As a community organizer and adult educator, Realuyo has worked for community and union-related organizations in New York City. For the past thirty years, he has juggled a writing life and a demanding full-time job in education management. As an educator, he believes in Freirian pedagogical approaches to engaging the marginalized—teaching the word by teaching the world. His specialization is the integration of technology and workforce education into adult education. While in the graduate technology program at Harvard, he created We Speak America, an English Language podcast for adult learners, a project that won Harvard's business plan award.

Realuyo is a world traveler, with deep interest in the nexus of cultures, socio-political history, and languages. His major in college lead him to travel and study in the U.S. and South America. He studied in Buenos Aires, Argentina a few years after the military dictatorship ended. Fluent in Spanish, he has traveled extensively throughout Latin America and the Caribbean, tracing the historical forces of colonialism that shaped his matrilineal heritage. After receiving his degree and briefly traveling in Europe, he returned to his lifelong passion of creative writing and co-founded The Asian American Writers Workshop in 1991 and dedicated his work life to community organizing and immigrant adult education in New York City's disenfranchised communities. He is multilingual, proficient in Tagalog and Spanish and with limited proficiency in Brazilian Portuguese for having traveled and lived briefly in different cities of Brazil.

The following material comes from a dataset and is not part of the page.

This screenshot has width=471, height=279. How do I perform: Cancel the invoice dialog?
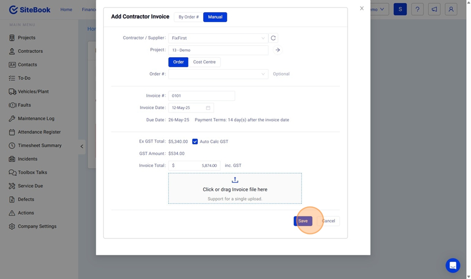click(329, 221)
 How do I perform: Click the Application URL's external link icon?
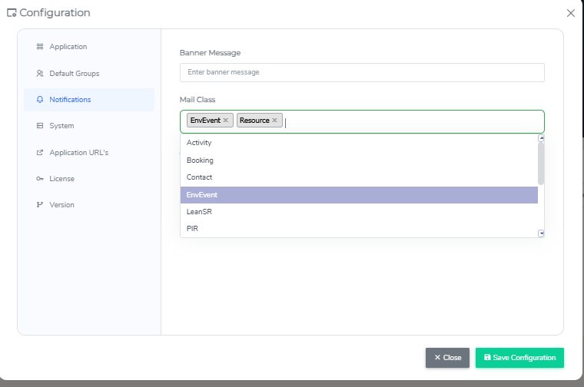pyautogui.click(x=40, y=152)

== Affiliations, Education, and Citations ==
Among his numerous literary awards and fellowships are a Van Lier Foundation Fellowship for poetry, the Lucille Medwick Memorial Award from Poetry Society of America, twice recipient (2000 and 2018) of a New York Foundation for the Arts Fellowship for fiction, an Urban Artist Initiative Grant for fiction, a Valparaiso Literary Fellowship for fiction, a Yaddo Fellowship for poetry, two Queens Council on the Arts Grant for fiction and poetry, and a 2009 Philippine National Book Award for The Gods We Worship Live Next Door.

He has recently completed three new manuscripts: a historical literary novel "Bataan New Jersey" (shortlisted for 2023 New York Foundation for the Arts Fellowship in fiction and recipient of his second Queens Council of the Arts grant for fiction), a collection of comedic short stories about the Filipino-American experience in New York City, Kiko Rosas' The F.L.I.P Show (recipient of an Urban Artist Initiative Grant and Realuyo's second New York Foundation for the Arts Fellowship in Fiction), a new collection of poems, #TheRebelSonnets. He is currently working on another poetry collection, The War Theory (recipient of Queens Council on the Arts Grant and a Yaddo Fellowship). Poems from his manuscript #TheRebelSonnets have appeared in North American Review, ZYZZYVA, Painted Bride Quarterly, The Missouri Review, Salamander, Georgia Review, Harvard Review, The Common.